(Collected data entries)
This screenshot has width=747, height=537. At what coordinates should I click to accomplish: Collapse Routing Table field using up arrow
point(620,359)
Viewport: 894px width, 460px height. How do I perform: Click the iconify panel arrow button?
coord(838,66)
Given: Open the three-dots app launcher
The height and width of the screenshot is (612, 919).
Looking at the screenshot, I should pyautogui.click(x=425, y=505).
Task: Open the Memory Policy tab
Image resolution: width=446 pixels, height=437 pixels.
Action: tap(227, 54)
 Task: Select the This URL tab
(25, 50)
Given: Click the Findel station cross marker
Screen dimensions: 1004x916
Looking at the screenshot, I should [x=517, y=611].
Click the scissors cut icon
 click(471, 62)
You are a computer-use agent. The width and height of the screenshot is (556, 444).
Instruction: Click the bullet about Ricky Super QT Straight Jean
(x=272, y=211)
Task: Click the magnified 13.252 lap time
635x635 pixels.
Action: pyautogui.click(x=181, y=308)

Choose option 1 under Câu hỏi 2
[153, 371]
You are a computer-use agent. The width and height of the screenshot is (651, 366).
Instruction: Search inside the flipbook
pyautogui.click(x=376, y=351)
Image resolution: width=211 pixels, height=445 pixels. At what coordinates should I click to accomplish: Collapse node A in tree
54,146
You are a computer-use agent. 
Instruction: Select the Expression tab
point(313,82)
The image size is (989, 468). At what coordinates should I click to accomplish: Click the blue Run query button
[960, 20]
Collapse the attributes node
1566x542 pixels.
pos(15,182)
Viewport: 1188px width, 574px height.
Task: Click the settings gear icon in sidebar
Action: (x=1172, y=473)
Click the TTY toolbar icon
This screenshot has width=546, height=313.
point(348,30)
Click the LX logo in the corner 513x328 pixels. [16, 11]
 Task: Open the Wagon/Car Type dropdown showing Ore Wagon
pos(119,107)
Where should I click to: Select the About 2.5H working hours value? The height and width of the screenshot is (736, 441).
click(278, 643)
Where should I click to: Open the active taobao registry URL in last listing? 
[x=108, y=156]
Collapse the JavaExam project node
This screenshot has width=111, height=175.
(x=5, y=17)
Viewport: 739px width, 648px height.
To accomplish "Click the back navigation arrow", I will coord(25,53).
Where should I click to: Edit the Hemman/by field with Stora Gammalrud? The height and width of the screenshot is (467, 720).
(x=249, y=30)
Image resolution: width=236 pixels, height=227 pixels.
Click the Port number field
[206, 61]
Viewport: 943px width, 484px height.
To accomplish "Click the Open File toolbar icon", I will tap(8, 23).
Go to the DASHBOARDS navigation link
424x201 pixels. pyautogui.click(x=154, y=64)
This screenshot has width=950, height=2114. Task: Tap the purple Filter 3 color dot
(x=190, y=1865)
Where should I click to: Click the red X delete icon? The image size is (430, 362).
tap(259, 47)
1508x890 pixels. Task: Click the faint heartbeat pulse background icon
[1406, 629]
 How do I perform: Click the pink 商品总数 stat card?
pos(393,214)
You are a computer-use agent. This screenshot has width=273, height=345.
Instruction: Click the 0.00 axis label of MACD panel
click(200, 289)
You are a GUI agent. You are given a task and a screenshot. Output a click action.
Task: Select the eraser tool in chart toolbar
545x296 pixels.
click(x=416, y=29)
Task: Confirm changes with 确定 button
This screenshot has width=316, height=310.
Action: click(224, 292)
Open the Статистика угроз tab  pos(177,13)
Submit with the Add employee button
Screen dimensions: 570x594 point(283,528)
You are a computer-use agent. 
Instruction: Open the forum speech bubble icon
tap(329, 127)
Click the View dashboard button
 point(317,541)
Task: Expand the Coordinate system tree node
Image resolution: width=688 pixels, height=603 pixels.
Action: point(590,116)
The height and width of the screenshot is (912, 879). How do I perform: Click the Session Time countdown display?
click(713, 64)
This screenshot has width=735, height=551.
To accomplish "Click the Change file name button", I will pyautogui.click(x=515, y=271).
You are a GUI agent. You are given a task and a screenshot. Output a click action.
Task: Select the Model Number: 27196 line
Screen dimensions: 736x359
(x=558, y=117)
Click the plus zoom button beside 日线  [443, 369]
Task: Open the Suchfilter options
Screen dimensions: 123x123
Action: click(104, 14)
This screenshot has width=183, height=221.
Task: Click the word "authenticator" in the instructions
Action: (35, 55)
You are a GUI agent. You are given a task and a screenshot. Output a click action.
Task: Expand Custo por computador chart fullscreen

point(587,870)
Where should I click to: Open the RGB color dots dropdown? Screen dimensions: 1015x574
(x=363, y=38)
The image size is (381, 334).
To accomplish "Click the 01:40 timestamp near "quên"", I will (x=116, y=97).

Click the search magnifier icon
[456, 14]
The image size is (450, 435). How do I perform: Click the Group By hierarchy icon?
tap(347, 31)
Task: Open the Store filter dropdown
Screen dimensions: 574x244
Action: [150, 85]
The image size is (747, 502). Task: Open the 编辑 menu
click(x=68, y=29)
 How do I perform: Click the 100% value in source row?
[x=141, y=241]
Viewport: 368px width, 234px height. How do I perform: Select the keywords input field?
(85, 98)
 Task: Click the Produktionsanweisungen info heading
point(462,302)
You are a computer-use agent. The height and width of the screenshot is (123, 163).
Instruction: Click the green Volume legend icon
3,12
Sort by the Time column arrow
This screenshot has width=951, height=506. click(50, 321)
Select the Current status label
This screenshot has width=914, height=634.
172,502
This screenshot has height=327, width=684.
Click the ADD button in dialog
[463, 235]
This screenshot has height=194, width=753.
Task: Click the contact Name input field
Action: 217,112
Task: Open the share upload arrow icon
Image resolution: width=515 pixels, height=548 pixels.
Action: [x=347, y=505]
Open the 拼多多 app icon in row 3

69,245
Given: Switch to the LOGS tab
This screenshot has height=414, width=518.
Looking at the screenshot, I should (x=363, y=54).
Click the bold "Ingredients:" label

● Exercise: Copy, exactly and only, the lines above that begin with the one containing "Where should I click to: Click" and finish with the one containing "Task: Open the Suchfilter options".

● Solution for this exercise:
Where should I click to: Click the red X delete icon? The image size is (430, 362).
tap(259, 47)
1508x890 pixels. Task: Click the faint heartbeat pulse background icon
[1406, 629]
 How do I perform: Click the pink 商品总数 stat card?
pos(393,214)
You are a computer-use agent. This screenshot has width=273, height=345.
Instruction: Click the 0.00 axis label of MACD panel
click(200, 289)
You are a GUI agent. You are given a task and a screenshot. Output a click action.
Task: Select the eraser tool in chart toolbar
545x296 pixels.
click(x=416, y=29)
Task: Confirm changes with 确定 button
This screenshot has width=316, height=310.
Action: click(224, 292)
Open the Статистика угроз tab  pos(177,13)
Submit with the Add employee button
Screen dimensions: 570x594 point(283,528)
You are a computer-use agent. 
Instruction: Open the forum speech bubble icon
tap(329, 127)
Click the View dashboard button
 point(317,541)
Task: Expand the Coordinate system tree node
Image resolution: width=688 pixels, height=603 pixels.
Action: point(590,116)
The height and width of the screenshot is (912, 879). How do I perform: Click the Session Time countdown display?
click(713, 64)
This screenshot has width=735, height=551.
To accomplish "Click the Change file name button", I will pyautogui.click(x=515, y=271).
You are a GUI agent. You are given a task and a screenshot. Output a click action.
Task: Select the Model Number: 27196 line
Screen dimensions: 736x359
(x=558, y=117)
Click the plus zoom button beside 日线  [443, 369]
Task: Open the Suchfilter options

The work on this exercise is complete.